QUELQUES ÉCHOS DU XXéme SIÈCLE A SAINT-ILLIDE
A TRAVERS LES DÉLIBÉRATIONS DU CONSEIL MUNICIPAL


En un siècle, que de transformations dans le Monde et en France !
Saint Illide aussi a beaucoup changé en 75 ans (volontairement, nous n'avons pas dépouillé les délibérations postérieures à 1975).

La lecture des actes du conseil municipal de Saint Illide révèle tellement d'évolutions, de changements, parfois minces pris individuellement, voire anecdotiques, mais dont ressortent au bout de la lecture des tendances fortes, révélatrices d'un mouvement irrésistible.
En voici quelques exemples...

I - ST ILLIDE ENTRE DANS L'ÈRE MODERNE


Citons d'abord pour mémoire : L'électrification de la commune réalisée dès 1915 - le téléphone installé à partir de 1902 - le réseau d'eau potable dans le bourg, puis dans les villages amorcé dans les années 30 - le réseau d'égout desservant le bourg, puis les villages jusqu'à Albart datant des années 90 - l'extension du réseau routier achevé dans les années 80.

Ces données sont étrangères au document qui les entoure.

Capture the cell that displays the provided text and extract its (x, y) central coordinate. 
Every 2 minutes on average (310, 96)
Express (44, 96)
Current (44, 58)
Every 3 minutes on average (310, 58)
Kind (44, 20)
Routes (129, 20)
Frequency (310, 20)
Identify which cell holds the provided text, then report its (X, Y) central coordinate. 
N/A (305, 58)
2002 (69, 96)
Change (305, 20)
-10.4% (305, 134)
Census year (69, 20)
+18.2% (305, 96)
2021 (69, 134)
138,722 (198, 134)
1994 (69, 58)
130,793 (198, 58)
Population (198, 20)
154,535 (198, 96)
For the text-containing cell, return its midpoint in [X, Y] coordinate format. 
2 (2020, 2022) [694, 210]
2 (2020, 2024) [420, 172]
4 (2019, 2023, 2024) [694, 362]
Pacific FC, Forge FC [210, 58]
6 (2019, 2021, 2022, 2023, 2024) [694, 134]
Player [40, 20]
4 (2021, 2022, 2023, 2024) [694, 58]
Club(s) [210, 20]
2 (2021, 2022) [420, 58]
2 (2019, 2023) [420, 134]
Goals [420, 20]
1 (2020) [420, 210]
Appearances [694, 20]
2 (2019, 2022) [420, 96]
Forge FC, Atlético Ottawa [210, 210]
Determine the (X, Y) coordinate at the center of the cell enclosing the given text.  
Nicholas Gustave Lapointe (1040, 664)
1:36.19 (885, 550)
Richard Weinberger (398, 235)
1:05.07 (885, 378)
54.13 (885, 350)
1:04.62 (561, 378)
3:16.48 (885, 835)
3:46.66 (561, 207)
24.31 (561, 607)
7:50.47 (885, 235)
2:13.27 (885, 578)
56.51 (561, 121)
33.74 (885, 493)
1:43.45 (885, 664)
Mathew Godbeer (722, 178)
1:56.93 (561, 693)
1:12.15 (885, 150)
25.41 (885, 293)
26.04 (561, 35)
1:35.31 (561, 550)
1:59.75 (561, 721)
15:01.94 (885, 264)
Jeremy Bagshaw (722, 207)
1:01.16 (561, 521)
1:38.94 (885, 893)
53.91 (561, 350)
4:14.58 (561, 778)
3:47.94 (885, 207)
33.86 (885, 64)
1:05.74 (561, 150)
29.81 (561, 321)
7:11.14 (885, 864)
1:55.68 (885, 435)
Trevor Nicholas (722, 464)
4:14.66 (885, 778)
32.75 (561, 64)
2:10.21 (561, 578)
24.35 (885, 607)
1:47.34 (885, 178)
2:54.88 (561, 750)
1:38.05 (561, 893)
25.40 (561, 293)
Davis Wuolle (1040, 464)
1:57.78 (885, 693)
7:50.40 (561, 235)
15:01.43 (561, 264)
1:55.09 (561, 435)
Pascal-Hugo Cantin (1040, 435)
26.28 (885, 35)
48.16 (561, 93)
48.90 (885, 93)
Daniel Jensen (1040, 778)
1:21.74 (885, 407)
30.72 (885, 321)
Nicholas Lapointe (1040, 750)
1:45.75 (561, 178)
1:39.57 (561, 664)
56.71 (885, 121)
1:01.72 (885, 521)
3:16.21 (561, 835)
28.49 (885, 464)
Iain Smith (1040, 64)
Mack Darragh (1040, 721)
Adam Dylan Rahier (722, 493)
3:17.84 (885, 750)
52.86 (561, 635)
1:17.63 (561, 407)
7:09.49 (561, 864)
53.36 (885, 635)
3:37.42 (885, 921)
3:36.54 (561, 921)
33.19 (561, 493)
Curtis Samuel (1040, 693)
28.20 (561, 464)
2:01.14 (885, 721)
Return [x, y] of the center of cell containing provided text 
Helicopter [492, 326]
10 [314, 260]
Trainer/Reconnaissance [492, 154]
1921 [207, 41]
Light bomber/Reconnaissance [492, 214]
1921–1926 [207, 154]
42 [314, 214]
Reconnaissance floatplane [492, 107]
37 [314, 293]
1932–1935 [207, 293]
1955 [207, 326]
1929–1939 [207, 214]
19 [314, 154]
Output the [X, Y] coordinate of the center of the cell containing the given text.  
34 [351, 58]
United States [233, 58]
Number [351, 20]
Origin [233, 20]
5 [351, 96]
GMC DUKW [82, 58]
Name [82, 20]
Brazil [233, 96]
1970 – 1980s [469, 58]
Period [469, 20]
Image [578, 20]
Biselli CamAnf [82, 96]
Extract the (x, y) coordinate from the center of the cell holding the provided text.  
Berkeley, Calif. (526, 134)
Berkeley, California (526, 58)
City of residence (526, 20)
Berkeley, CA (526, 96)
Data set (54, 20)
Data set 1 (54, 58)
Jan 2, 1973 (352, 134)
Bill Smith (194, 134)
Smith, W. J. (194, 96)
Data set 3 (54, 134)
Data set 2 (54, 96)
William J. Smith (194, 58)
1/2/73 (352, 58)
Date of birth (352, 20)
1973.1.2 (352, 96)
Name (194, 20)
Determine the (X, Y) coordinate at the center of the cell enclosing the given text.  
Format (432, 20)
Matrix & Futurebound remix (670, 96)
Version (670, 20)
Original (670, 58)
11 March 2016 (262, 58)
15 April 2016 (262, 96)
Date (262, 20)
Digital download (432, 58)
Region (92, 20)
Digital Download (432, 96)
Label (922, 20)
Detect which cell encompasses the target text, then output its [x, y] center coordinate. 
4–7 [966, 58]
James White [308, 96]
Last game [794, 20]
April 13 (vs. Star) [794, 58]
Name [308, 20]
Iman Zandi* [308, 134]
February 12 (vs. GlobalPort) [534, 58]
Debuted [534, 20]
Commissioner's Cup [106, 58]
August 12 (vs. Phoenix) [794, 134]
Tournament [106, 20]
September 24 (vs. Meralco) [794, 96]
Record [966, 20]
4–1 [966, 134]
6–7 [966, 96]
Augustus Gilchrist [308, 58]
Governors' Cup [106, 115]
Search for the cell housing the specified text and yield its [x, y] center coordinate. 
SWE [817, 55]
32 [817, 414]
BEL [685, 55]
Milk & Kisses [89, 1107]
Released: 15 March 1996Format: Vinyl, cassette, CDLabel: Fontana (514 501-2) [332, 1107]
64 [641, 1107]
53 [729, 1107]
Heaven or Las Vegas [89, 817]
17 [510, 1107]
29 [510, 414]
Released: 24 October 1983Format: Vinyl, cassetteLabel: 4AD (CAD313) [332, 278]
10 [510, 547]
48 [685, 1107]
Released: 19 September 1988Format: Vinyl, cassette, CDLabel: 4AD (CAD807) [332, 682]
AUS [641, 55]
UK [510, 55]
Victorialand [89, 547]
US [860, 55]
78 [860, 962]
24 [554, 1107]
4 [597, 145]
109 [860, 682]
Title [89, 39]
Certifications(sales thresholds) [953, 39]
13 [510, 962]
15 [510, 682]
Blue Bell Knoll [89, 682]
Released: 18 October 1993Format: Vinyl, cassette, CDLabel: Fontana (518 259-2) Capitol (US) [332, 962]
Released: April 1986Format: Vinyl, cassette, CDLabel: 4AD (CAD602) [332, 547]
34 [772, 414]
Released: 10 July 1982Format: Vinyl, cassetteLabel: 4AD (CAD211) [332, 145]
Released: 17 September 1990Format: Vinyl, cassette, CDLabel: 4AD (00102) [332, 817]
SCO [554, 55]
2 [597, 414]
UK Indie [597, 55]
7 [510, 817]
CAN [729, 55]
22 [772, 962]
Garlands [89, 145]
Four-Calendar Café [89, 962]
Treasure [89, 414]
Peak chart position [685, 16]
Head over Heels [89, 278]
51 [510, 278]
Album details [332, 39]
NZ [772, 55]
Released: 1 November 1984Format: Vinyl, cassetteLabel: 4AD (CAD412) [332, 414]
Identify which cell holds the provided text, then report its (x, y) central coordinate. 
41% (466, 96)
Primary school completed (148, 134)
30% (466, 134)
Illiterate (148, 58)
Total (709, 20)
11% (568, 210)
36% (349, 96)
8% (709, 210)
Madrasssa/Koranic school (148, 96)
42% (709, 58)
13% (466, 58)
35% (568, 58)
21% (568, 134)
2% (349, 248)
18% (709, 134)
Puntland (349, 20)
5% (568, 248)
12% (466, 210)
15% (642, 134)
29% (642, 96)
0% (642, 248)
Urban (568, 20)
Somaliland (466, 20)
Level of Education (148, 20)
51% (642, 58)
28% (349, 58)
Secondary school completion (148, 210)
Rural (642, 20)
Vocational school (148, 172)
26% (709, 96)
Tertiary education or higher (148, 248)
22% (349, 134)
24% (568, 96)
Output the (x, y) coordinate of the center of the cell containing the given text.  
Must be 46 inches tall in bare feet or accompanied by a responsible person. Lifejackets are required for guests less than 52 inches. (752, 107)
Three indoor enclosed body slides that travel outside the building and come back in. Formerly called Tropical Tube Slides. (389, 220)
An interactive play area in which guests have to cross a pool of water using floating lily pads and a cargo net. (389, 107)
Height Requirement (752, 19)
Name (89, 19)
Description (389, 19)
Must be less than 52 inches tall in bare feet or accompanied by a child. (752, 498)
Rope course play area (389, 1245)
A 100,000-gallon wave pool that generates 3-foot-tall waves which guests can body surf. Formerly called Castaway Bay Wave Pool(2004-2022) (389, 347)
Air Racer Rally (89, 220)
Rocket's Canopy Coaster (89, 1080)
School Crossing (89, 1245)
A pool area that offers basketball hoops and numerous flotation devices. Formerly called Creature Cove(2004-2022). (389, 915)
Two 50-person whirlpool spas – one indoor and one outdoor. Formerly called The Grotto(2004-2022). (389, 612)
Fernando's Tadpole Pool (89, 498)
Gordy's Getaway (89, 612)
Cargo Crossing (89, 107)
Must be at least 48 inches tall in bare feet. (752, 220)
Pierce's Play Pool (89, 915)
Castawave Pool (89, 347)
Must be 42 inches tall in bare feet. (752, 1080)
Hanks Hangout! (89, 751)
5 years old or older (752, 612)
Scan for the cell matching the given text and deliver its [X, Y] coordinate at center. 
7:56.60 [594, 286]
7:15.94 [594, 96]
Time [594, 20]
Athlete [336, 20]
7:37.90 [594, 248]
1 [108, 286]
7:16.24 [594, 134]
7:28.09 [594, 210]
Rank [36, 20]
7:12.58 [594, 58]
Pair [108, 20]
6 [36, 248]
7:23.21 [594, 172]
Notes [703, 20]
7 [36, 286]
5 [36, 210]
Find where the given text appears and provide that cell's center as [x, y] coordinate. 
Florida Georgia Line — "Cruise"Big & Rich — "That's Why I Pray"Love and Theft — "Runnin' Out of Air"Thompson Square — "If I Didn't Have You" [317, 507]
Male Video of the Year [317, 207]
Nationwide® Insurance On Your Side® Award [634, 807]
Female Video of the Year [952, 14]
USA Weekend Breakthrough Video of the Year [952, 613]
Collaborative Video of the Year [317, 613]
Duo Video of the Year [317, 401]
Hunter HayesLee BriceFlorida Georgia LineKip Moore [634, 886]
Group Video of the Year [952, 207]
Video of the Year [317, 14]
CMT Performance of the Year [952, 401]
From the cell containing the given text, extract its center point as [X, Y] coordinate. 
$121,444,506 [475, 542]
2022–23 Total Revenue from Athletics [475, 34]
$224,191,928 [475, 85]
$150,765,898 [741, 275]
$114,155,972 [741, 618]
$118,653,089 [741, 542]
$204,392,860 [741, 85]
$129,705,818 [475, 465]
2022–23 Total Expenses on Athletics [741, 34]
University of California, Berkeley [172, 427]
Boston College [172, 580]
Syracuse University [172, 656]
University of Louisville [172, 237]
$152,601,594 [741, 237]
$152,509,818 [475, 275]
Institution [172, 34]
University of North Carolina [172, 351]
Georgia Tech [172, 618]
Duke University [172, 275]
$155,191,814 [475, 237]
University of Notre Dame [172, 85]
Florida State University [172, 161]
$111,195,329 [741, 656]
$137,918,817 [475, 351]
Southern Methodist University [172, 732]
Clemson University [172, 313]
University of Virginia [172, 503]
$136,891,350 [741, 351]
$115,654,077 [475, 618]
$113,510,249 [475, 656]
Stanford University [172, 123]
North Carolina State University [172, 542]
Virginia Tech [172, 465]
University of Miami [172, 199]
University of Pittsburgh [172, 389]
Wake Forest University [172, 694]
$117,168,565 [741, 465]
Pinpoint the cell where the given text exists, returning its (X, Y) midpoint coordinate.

Plusieurs chapitres de notre site font en effet mention ou sont consacrés à ces événements.

Il est évident que toutes ces réalisations fondamentales ont transformé la vie des habitants de St Illide à un point tel que leur absence paraîtrait aujourd'hui inimaginable.
Une défaillance sur un de ces réseaux devient très vite un drame qui appelle immédiatement protestations et mesures d'urgence...

Mais revenons un moment sur l'électrification de la commune, particulièrement l'éclairage public :

C'est en 1915 que M. CARLES, propriétaire du moulin de Puech-Mège, fournit l'électricité aux particuliers de la commune, en sa qualité de concessionnaire pour 25 ans, mais aussi « l'éclairage à la lumière électrique du bourg de St Illide et des villages de ladite commune, de l'Hospice d'Albart ainsi que des propriétés communales » (délibération du 10 mai 1913).


Quelques mois plus tard, le 6 novembre 1913, le conseil municipal fixe très précisément les conditions de l'accord :
Le concessionnaire installera « 10 lampes pour les voies publiques, la cabine du transformateur se trouvera derrière l’église. L’installation des lampes sur les voies publiques et dans la Mairie sera faite gratuitement par M. CARLES. »
Le tarif est de « 24 francs par an et par lampe de 25 bougies, comprenant l’installation, l’entretien et le remplacement des lampes hors de service, mais non les lampes brisées (ces dernières seront fournies à la commune à prix coûtant ). La Mairie sera éclairée gratuitement au moyen de deux lampes de 16 bougies dans la salle du conseil municipal et d’une lampe de 25 bougies en bas de l’escalier conduisant à la Mairie. »

Il n’y a pas de petites économies quand il s’agit de ménager les deniers publics…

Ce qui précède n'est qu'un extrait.